Thought I was done but went back to the e-mail and Keesha sent two articles.
For all the people who said they went to the site asking Kerry to join the recounts, here's this from The Washington Post:
Sen. John F. Kerry's presidential campaign asked an Ohio judge yesterday to allow it to join a legal fight there over whether election officials in one county may sit out the state's impending recount.
[. . . ]
Lawyers for the Kerry campaign asked to join Green Party presidential candidate David Cobb, Libertarian candidate Michael Badnarik and the National Voting Rights Institute in the fight to force the county to participate in the recount. "If there's going to be a recount in Ohio, we don't want it to exclude Delaware County or any other county that might decide to follow Delaware County's lead," Kerry lawyer Dan Hoffheimer said. "It should be a full, fair and accurate recount."
http://www.washingtonpost.com/wp-dyn/articles/A23344-2004Nov30.html
From The New York Daily News (click link for the full article):
Voter fraud in the Ukraine? Give me a break.

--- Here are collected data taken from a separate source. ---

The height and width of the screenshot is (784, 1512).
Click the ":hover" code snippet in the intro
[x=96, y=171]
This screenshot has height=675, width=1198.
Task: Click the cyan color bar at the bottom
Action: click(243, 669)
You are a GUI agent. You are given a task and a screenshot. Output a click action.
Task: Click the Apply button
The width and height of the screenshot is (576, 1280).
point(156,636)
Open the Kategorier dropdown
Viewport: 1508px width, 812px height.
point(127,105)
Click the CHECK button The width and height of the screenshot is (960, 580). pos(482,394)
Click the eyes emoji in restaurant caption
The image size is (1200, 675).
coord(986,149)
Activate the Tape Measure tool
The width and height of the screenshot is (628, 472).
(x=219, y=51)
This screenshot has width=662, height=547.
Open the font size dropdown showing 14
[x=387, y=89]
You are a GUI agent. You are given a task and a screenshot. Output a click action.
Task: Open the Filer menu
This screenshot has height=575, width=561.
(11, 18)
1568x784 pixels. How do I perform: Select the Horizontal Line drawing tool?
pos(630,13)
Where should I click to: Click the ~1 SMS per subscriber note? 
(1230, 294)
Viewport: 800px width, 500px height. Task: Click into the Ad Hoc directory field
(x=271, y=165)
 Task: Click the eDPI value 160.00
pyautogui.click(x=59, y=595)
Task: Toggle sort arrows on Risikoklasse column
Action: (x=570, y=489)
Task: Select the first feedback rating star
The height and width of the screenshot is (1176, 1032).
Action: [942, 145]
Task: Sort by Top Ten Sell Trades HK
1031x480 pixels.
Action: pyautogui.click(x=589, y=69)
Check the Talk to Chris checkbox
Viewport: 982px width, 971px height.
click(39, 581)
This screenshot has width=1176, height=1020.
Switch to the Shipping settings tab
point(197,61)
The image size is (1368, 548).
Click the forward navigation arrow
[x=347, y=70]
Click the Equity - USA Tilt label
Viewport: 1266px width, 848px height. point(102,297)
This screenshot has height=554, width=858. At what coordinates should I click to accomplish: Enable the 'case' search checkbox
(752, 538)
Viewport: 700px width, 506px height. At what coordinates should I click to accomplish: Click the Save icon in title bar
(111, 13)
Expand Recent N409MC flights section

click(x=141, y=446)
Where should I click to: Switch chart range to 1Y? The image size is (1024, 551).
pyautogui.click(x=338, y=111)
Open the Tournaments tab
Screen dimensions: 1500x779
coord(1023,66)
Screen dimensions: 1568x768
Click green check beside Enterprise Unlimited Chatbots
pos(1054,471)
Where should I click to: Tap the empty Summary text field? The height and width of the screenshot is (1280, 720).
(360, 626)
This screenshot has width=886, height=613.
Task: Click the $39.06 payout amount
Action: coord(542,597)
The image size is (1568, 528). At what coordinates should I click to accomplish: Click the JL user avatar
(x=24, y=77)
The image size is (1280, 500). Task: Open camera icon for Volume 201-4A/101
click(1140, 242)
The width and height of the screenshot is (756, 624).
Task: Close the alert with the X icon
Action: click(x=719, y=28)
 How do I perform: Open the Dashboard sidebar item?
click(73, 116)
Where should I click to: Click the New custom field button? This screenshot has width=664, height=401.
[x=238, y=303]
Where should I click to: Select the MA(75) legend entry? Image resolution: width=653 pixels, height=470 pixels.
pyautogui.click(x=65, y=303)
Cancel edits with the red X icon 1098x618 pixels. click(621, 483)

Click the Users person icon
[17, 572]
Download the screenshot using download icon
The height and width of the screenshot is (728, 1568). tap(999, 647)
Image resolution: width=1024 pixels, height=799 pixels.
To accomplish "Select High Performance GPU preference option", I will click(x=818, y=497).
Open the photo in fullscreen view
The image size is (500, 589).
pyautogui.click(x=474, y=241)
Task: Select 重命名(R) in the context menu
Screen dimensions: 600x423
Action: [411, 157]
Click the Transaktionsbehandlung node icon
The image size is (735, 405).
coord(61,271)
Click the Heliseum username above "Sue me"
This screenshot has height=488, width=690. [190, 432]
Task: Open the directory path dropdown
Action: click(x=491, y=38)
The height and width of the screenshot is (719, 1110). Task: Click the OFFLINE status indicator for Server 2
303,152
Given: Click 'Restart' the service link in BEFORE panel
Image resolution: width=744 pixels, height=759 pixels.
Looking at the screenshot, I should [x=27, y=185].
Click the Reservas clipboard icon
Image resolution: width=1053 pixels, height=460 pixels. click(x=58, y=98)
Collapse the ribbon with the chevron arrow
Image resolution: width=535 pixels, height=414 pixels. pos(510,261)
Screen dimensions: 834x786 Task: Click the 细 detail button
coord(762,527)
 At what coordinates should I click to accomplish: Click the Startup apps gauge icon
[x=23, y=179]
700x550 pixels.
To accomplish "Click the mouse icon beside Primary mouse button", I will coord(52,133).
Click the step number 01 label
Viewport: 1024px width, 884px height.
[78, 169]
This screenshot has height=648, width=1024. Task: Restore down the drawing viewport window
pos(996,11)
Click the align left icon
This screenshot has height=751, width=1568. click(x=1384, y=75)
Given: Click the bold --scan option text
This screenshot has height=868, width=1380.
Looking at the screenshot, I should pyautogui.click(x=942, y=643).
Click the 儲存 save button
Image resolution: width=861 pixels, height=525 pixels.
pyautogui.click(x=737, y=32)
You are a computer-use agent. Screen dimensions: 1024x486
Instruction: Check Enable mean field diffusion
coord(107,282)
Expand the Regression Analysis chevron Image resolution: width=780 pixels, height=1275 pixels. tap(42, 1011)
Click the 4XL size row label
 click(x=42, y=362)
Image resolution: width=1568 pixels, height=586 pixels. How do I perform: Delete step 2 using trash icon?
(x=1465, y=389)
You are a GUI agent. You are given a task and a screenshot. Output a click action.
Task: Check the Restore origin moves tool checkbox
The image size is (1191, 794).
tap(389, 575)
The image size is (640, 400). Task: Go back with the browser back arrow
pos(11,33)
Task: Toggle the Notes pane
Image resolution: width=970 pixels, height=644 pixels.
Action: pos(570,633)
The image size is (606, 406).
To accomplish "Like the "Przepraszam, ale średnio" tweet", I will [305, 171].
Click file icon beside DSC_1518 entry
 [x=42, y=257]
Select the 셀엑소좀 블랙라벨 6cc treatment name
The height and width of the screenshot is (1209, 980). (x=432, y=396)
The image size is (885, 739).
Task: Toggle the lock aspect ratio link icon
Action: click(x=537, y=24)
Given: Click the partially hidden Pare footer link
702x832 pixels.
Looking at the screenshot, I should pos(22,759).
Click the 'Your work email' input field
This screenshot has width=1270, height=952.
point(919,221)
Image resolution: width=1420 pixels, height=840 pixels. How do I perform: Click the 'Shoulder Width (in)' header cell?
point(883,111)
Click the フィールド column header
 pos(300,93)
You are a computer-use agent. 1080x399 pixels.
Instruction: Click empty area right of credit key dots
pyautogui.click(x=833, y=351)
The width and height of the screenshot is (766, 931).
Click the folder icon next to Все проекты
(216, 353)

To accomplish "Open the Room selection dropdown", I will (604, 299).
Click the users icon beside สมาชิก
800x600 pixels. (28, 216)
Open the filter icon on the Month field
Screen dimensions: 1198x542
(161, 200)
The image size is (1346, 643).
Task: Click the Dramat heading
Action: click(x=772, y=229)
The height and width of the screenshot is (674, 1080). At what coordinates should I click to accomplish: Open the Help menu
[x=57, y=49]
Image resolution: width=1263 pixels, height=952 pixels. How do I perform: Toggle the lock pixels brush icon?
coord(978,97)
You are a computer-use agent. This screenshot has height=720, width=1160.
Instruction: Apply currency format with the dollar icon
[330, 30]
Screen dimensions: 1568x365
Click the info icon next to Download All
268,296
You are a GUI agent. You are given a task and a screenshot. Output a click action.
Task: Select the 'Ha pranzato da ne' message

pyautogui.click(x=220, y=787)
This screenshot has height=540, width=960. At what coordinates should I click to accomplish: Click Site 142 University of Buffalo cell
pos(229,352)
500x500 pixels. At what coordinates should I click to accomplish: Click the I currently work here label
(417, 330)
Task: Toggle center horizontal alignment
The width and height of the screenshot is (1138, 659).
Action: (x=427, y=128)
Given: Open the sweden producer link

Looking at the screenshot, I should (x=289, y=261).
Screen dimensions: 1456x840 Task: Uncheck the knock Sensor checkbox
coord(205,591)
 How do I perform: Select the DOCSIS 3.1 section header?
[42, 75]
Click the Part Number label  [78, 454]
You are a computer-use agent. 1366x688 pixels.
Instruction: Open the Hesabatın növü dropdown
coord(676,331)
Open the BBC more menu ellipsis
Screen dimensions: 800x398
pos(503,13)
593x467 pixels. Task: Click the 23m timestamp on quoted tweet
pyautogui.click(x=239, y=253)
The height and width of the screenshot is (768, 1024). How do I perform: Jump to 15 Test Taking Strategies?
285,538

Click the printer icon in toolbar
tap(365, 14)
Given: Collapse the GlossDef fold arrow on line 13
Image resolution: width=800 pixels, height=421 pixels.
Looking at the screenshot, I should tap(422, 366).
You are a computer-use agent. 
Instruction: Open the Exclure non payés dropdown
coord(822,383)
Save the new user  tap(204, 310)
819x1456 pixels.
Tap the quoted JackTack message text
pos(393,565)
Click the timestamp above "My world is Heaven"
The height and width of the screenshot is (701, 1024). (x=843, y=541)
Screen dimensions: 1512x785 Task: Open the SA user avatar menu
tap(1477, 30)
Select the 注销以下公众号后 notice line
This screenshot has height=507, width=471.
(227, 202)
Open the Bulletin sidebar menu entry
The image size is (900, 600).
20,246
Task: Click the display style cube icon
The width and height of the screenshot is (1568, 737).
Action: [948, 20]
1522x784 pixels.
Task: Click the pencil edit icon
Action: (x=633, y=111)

It has been a month now and we still don't have a clear count of the votes for our own presidential race from the state of Ohio.
For those who may have forgotten, Ohio supposedly assured George W. Bush a second term in the White House - only the most important job on the planet.
The morning after the election, we were told Bush was ahead of John Kerry in that state's unofficial count by 139,000 votes, or 2.5%.
At the time there were 155,000 uncounted provisional ballots and an unknown number of overseas ballots, but Kerry concluded they would not produce enough of a margin to erase his deficit, so he promptly conceded.
At the same time, given the bitter Democratic memories of the 2000 Florida fiasco, he assured his supporters he would fight to have every vote properly counted this time.
Within a few days, other problems began to show up in Ohio's preliminary tally.
We learned, for example, that an additional 93,000 voters had gone to the polls yet machines had registered no preference of theirs for President. Only a manual recount can tell us for sure what happened to those 93,000 ballots.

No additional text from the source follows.